The independence thing is also totally irrelevant. I don't want to have to supervise some other professional. I have enough BS on my plate.
My only concern, again, would be safety issues. The most commonly used psych meds are relatively benign, with little in the way of serious side effects or drug interactions. It's fine with me if psychologists want to prescribe SSRIs. It's better care to see one mental health provider than two.
Lithium? Clozapine? Anyone stupid enough to want to prescribe those without going through med school and psych residency should not be treating patients in any capacity. Other MDs won't even prescribe them, just like I wouldn't prescribe digoxin or methotrexate.
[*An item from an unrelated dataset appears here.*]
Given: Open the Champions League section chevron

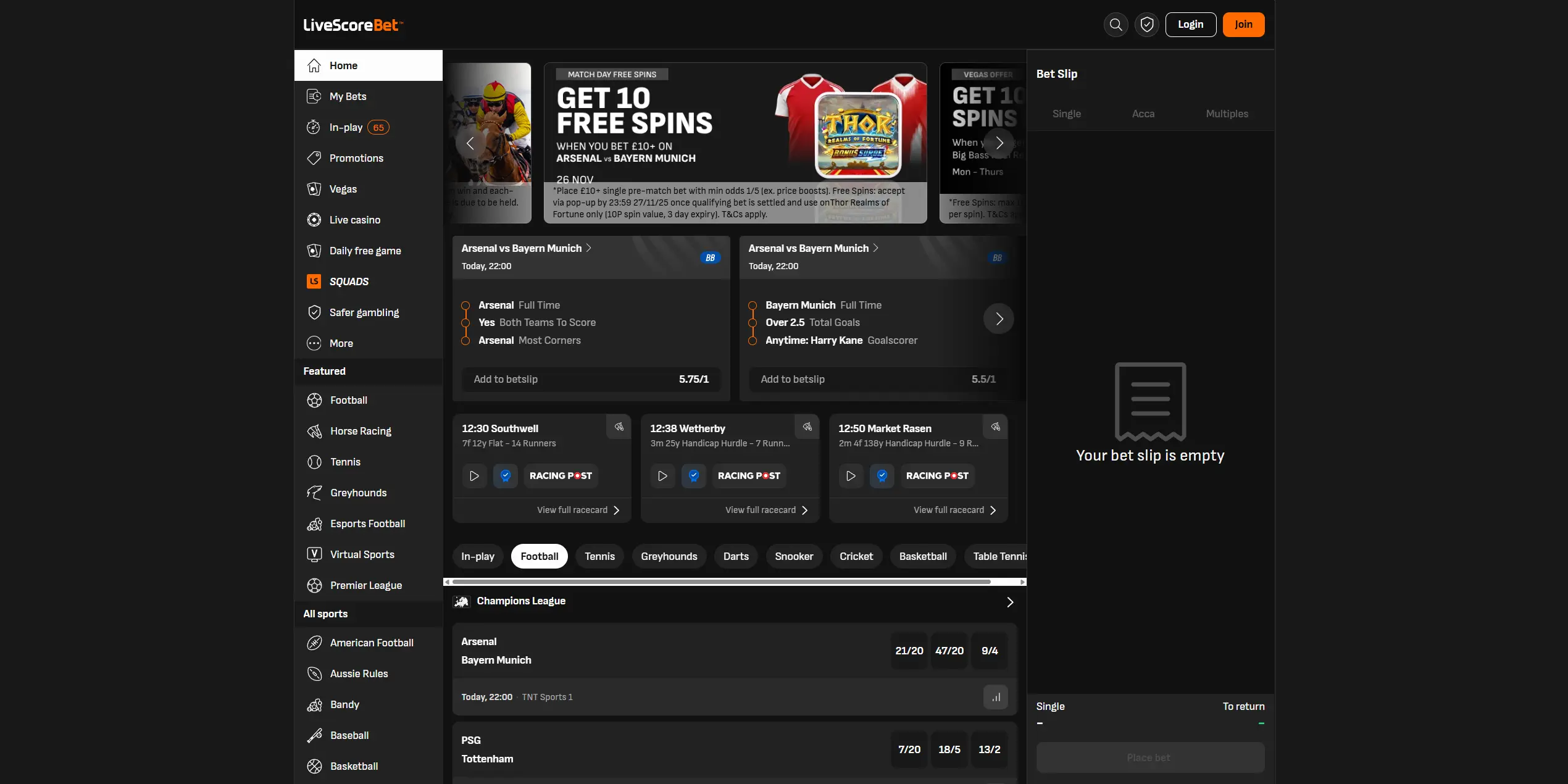Looking at the screenshot, I should coord(1010,602).
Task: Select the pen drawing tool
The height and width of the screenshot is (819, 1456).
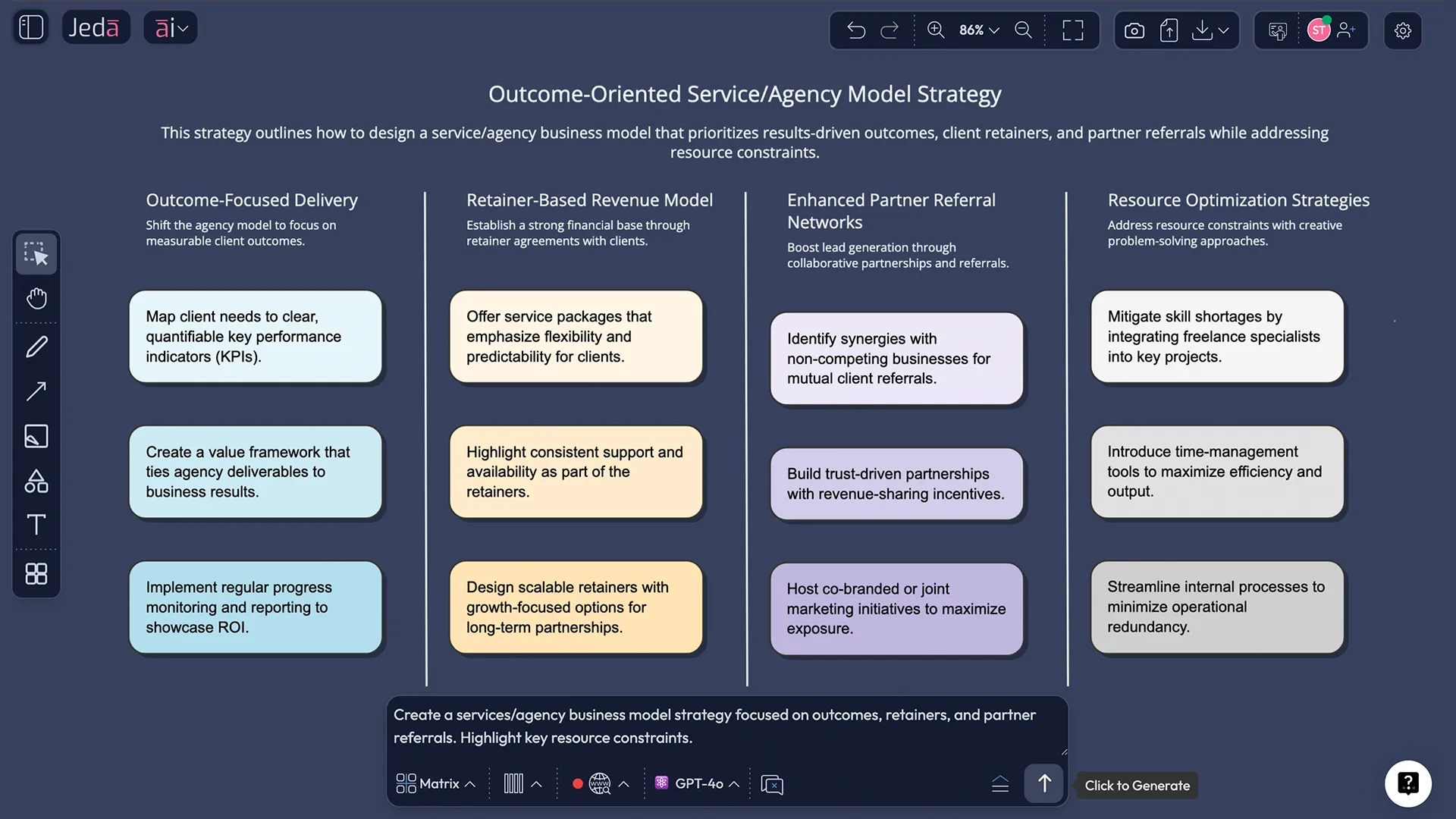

NP is a whole nother issue and again, the concern is safety. You can actually find old posts of mine on this site where I argue that NPs fill a need given the shortage of psychiatrists. I don't think I understood at that time how thin their training really is. I've seen some very concerning medical decisions since then that make me extremely wary of the whole NP thing.
Psychologists prescribing SSRIs would actually be safer than NP, because about the worst thing you can do with an SSRI is give it to someone with undiagnosed bipolar disorder, and a psychologist would be way better at figuring that out than an NP.